The Exaltation of the Holy Cross
Ὕψωσις τοῦ Τιμίου Σταυροῦ — Hypsosis tou Timiou Staurou · EEP-so-sees too tee-MEE-oo stav-ROO
In brief
On September 14 the Church exalts the Holy Cross, recalling the finding of the true Cross in Jerusalem in the fourth century and its solemn "lifting up" before the people for veneration. It is one of the Twelve Great Feasts, yet — uniquely among them — it is kept as a day of strict fasting, because to honor the Cross is to stand again at the Crucifixion.
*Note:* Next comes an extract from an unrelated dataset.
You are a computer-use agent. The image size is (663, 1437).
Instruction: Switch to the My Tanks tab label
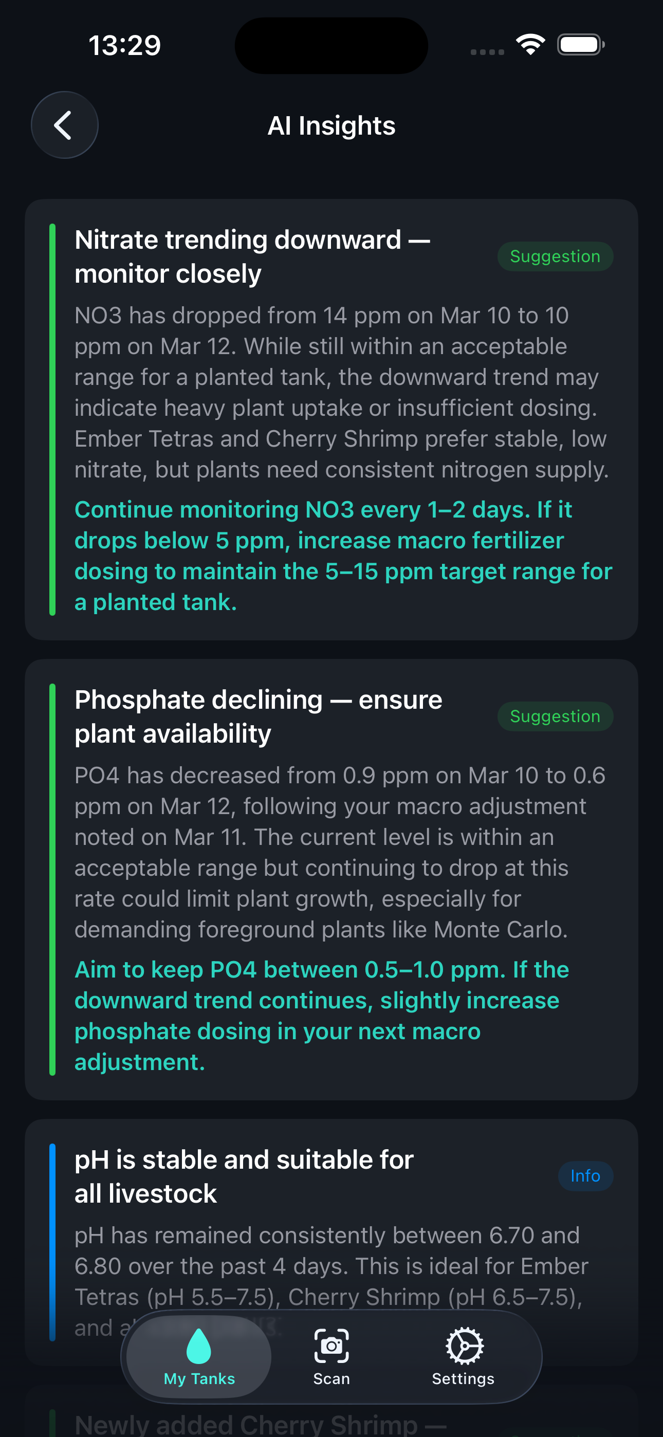click(x=199, y=1378)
The finding and the lifting up
By tradition, St. Helena, mother of the Emperor Constantine, journeyed to Jerusalem around the year 326 in search of the site of Christ's death and the Cross itself. The tradition tells that the Cross was found near Golgotha, and that when it was recovered the crowds pressed so eagerly to see it that the Patriarch, Macarius, mounted a high place and "lifted it up" — exalted it — turning it to the four directions while the people cried out, "Lord, have mercy." That lifting up gives the feast its name.
The feast is bound up with the dedication of the Church of the Resurrection (the Holy Sepulchre) in Jerusalem, kept the day before. In the seventh century it also came to commemorate the recovery of the Cross from Persia by the Emperor Heraclius. The Church distinguishes what is certain — that the Cross was venerated in Jerusalem from early times — from the pious details of the finding, which she hands on as tradition rather than documented fact.
A feast kept as a fast
Alone among the great feasts, the Exaltation is a strict fast day. Even amid the festal joy, the faithful abstain — in the strictest reckoning, from meat, dairy, fish, wine, and oil — because the day sets us at the foot of the Cross, where fasting, not feasting, is the fitting response. (As always, the exact rule varies by jurisdiction and pastoral discretion; see why Orthodox Christians fast.)
Yet the Cross the Church exalts is not merely an instrument of death but the weapon of victory. Orthodox worship never separates the Cross from the empty tomb: it is "through the Cross" that "joy has come into all the world." The feast proclaims what the whole tradition holds — that on the Cross Christ trampled down death and disarmed the powers of hell (the Cross and atonement; Christus Victor).
The icon and the troparion
The icon of the feast shows the Patriarch standing on a raised ambo within the church, holding the Cross aloft with both hands, deacons supporting him; Constantine and Helena stand to the sides, and a great crowd of the faithful bows below. On this day the Cross, adorned with fragrant basil, is brought out and set before the people to be venerated with prostrations, and clergy vest in the deep red of the Passion.
The troparion prays, "O Lord, save Your people, and bless Your inheritance," asking that by "the virtue of Your Cross" God preserve His people and grant them victory. Sung first for the Christian empire, it is now understood above all as a plea for victory over sin, death, and the evil one — the true adversaries the Cross overcomes. To make the sign of the Cross is to take that victory upon oneself.